The output is a single HTML file with one inline <script> and one inline <style> block.

How to verify a build

yarn build:web:standalone
file --mime dist/web-standalone/index.html        # → text/html
wc -c dist/web-standalone/index.html              # → ~830000
ls dist/web-standalone/                           # → just index.html

Then open the file in a browser:

  • Linux: xdg-open dist/web-standalone/index.html
  • macOS: open dist/web-standalone/index.html
  • Windows: start dist\web-standalone\index.html

Or double-click index.html from a file manager. Drag-drop a sample image to confirm processing works (the strategies run entirely in-browser; no network call).

Distribution

Email, USB stick, Signal/AirDrop/Magic Wormhole — anything that moves a single file. Recipient saves it anywhere, opens it. Works offline forever — there's nothing to phone home about. If you want to verify nothing leaks: open DevTools → Network tab while using the app; the only entry should be the initial file:// load of index.html itself.

Trade-offs / caveats

  • No lazy-loading. The PDF strategy (~430 KB) loads eagerly even if the user never processes a PDF. For the hand-off use case this is fine; for a hosted deploy it would be wasteful.
  • No service worker. The deployed PWA caches itself for offline use after first visit; the standalone HTML is always offline because it never had a network connection to lose.
  • No PWA install. "Add to home screen" requires a service worker. Android users who want a real app icon should install the Android APK; users with a self-hosted PWA deploy can install from there.
  • No favicon. Stripped because <link rel="icon"> would trigger a CORS error in some browsers' console under file://. Cosmetic, no functional impact.
  • No manifest. Same reason.
  • Bigger initial load. 830 KB single file vs ~620 KB across two split chunks. ~30% size penalty for the convenience of a single deliverable.
  • No code-signing / no trust UI. The file is just HTML; the browser will not give it any "trusted app" treatment.

Why not just tell people to install Firefox

Firefox does load ES modules from file:// correctly (it treats same-folder file:// as same-origin). The deployed-style dist/web/ works there. But:

  • Most people don't have Firefox installed.
  • Asking them to install Firefox to use a metadata stripper has a worse UX than handing them one HTML file that works in whatever browser they already have.
  • The trust signal "open this attachment in your browser" beats "go install a different browser first."

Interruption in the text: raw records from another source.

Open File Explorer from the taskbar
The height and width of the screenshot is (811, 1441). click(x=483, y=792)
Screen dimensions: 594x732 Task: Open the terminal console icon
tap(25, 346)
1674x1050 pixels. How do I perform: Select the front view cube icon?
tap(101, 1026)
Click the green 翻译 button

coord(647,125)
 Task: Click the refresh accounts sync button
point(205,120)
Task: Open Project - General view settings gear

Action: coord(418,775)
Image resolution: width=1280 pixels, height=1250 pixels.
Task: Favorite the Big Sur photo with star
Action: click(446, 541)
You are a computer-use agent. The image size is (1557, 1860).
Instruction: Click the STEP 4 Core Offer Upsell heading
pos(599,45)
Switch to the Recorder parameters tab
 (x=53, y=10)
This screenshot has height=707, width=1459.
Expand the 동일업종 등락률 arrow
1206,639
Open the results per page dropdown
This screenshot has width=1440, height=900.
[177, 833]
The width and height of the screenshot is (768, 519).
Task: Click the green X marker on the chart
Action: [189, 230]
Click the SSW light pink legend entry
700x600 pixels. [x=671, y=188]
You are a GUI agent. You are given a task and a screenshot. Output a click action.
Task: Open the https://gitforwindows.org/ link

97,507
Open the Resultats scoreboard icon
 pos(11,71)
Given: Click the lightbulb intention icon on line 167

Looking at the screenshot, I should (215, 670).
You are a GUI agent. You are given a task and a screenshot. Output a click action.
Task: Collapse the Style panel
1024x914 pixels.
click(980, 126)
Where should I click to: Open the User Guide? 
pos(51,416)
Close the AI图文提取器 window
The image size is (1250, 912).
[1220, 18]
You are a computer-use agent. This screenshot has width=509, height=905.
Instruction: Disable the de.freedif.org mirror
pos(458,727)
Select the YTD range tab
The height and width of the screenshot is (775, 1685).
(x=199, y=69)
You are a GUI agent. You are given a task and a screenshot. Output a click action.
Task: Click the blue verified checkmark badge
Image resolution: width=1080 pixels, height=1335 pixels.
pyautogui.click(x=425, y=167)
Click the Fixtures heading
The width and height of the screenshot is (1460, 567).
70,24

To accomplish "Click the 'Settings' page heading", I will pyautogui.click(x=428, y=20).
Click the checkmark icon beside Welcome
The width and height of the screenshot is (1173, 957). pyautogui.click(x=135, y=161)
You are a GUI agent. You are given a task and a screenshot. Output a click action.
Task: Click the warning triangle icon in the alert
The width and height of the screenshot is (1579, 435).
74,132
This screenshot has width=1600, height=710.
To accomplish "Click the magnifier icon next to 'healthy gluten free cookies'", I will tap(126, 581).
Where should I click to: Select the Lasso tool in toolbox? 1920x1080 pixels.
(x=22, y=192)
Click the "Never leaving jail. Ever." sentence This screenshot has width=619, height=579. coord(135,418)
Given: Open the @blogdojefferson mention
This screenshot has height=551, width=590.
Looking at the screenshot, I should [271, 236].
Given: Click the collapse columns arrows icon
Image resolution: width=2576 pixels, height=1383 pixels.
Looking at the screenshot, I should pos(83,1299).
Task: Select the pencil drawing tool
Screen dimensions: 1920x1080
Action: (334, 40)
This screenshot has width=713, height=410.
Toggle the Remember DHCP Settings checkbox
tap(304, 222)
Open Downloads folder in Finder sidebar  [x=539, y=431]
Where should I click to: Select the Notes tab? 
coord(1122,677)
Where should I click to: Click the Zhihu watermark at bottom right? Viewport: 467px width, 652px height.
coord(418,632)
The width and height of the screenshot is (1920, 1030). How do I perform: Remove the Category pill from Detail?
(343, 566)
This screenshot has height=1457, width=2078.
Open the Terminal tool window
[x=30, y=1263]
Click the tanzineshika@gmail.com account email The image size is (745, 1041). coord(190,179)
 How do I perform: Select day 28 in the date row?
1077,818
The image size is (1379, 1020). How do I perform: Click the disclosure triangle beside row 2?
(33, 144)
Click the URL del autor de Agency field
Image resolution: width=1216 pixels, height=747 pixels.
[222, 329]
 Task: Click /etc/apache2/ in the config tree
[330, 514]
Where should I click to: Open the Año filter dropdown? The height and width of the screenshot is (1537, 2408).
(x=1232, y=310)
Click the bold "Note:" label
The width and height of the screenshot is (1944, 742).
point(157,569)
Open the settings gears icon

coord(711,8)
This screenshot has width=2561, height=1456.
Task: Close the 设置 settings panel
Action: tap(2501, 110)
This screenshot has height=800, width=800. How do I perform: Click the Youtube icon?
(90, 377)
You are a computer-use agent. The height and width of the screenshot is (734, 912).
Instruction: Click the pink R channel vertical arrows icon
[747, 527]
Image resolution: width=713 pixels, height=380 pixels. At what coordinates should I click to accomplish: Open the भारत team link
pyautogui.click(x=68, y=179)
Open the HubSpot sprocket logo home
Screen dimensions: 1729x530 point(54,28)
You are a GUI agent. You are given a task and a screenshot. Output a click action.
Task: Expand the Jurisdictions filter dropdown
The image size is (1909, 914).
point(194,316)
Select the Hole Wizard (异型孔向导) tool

The standalone HTML works everywhere, including Firefox, including private/incognito tabs.

Privacy invariants — re-verified for this path

  • No server-side processing (§1): the inlined code is the same WASM/pure-TS strategy registry as every other build path. Nothing fetches.
  • Fully offline (§2): the file never makes a network request. Verifiable in DevTools.
  • Forensic verification (§3): unchanged. The strategies are byte-identical to the deployed build.
  • RAW unsupported (§4): unchanged. Same registry.
  • No telemetry, no auto-update (§5): nothing was added. The file has no way to phone home.
  • Timestamps absent or epoch (§6): unchanged. The strategies handle this in the same code paths.